Andy Lau reprises his role as Lee Rock (he starred in a pair of movies as the character in the early 90’s) and reinvents him as a suave, sophisticated, multi-layered cop. It’s a typical Lau performance that brings pathos and charisma to the role, and the scenes between him and Yen are electrifying. Kent Cheng has a cameo part as a go-between cop, looking no different from his heyday in films such as Jackie Chan’s Crime Story. Unfortunately, Bryan Larkin (despite coming from East Kilbride in Scotland, just around the corner from where I type) as Hunter, the antagonist, is only decent at best, and suffers from an underwritten character, but he succeeds in conveying the nasty side of his character well.

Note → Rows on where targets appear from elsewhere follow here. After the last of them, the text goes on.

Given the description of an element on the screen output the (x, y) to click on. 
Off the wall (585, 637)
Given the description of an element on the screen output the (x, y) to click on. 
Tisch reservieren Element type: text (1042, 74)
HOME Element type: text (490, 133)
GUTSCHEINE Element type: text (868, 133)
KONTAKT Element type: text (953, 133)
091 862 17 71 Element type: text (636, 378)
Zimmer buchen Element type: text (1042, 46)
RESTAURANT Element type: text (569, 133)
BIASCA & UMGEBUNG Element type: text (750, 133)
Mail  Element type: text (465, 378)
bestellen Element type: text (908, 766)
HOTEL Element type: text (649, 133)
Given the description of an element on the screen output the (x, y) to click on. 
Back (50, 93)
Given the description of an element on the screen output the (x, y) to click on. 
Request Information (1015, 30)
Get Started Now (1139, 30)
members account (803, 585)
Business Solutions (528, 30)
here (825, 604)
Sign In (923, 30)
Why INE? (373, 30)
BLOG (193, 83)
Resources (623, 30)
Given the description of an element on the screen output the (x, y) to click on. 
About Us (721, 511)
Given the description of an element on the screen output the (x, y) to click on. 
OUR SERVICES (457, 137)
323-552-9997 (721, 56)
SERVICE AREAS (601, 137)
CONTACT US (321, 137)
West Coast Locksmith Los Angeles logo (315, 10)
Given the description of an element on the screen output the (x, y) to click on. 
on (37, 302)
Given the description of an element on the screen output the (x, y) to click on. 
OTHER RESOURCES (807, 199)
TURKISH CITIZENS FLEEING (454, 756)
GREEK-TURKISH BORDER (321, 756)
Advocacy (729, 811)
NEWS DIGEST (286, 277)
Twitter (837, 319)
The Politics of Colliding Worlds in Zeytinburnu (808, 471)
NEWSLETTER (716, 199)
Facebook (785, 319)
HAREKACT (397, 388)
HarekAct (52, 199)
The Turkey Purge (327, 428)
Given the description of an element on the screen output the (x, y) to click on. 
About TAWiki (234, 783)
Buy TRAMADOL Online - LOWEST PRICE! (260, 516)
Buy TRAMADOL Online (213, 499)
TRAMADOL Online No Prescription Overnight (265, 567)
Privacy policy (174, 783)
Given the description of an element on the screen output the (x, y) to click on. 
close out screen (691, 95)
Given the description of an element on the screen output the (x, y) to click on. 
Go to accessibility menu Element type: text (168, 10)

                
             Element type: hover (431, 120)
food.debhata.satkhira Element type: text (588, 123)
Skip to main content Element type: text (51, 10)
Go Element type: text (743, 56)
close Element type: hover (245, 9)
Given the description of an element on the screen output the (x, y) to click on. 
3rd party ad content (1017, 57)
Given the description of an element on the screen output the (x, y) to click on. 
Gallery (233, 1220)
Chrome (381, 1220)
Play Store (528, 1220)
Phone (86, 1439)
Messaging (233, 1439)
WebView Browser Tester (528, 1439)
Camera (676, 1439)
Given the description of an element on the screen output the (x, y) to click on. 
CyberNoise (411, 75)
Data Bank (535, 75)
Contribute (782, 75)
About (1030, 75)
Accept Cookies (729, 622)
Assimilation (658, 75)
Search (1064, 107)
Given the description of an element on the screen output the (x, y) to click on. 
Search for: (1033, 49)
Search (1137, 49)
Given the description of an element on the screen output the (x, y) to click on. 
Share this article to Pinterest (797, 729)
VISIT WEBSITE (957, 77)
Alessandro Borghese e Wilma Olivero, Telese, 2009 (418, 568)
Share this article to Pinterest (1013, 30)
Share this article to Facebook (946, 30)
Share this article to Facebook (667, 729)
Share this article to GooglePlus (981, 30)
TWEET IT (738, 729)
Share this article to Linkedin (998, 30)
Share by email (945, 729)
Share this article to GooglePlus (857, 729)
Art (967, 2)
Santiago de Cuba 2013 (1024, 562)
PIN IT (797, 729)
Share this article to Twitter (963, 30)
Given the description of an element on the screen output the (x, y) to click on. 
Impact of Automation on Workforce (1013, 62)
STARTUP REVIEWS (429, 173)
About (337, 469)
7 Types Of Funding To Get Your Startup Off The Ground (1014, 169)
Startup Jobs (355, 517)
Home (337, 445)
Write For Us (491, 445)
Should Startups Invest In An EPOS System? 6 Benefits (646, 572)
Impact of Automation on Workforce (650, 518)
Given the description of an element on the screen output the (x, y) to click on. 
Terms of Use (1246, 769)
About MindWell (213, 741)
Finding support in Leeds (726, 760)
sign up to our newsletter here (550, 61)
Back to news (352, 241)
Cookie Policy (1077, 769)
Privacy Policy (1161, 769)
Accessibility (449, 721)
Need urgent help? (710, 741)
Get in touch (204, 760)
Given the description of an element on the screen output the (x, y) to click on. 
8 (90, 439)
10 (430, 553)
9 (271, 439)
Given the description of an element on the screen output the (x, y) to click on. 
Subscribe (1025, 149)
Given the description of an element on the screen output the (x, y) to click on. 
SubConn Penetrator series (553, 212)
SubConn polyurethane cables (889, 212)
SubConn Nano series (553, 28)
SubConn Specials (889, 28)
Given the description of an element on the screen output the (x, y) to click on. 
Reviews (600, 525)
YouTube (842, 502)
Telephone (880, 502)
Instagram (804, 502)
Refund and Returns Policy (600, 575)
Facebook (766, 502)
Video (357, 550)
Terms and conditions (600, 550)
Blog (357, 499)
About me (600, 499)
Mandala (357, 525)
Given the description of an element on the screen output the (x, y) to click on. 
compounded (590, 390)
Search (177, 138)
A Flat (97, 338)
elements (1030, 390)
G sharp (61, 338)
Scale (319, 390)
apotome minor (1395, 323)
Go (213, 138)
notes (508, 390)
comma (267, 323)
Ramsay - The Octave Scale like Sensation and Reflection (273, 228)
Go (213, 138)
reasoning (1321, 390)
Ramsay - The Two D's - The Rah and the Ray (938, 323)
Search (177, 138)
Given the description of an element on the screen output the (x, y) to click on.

A highlight for me was seeing the legendary Chan Wai Man (The Club) in a cameo role – I wish he was in the movie more.
A problem, come the second half of the movie, is that peripheral characters who have been given no screen time or dialogue to speak of, are killed off. These scenes are typically melodramatic and sentimental, which in the golden age was part of the charm, but now they fail to convince. A lot has changed in Hong Kong cinema since then, and the time when hundreds of movies were released per year with low budgets now translate to bigger budgets and less films being made. These aspects, now smack of bad writing, hint that there may be a lot of stuff cut out. I would hope there is a director’s or extended cut, and I could reappraise the film.
Those seeking to see Yen in martial arts action mode will be disappointed, with only a few fights taking place, which are choreographed as brawls. Of course this fits in with the subject matter and style of the film, so there should be no complaining. However, it is disappointing to see Yen take on Phillip Ng (Birth of the Dragon) in a fight that lasts less than a minute and features no martial arts. A mid-film chase/gunplay scene is the action highlight, with Lau negotiating the Kowloon Walled City with gangsters on his tail and Yen coming to his rescue. The tension, release and seamless editing proves Wong still has what it takes when it comes to fashioning a good action scene. Gunplay on the whole is handled well, despite some dodgy CGI – I just wish there was more of it. Some of the violence on display is pretty extreme, with a highlight being Yen cutting off the ear of a rival gansgter and nonchalantly chucking it away.
A lot has been made of Chasing the Dragon getting passed the Chinese censors by painting the British as the villains of the piece. Personally, being British, I didn’t find this aspect particularly stuck in my craw. My knowledge of the time and subject matter in Hong Kong isn’t great, and it’s to the film’s credit that now I want to find out more about it. Actually. I have still yet to see Poon Man Kit’s To Be Number One, the 90’s movie made about Crippled Ho which won the Hong Kong Film Award for best picture in 1992, so I can’t compare the two.
Chasing the Dragon succeeds for the most part, it’s just a shame the second half does not match up to the first.